(Material for this task Opens)

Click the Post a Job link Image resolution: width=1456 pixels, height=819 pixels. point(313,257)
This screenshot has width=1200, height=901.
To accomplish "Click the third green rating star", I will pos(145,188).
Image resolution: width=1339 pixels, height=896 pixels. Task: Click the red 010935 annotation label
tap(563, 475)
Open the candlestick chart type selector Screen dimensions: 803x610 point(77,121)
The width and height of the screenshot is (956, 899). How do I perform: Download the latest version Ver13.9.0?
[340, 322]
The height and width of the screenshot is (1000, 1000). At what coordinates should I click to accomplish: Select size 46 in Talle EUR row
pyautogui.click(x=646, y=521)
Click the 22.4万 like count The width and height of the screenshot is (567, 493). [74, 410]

(Material for this task Closes)

Bring together every line in the entries that holds the string "point".

Click the Post a Job link Image resolution: width=1456 pixels, height=819 pixels. point(313,257)
Open the candlestick chart type selector Screen dimensions: 803x610 point(77,121)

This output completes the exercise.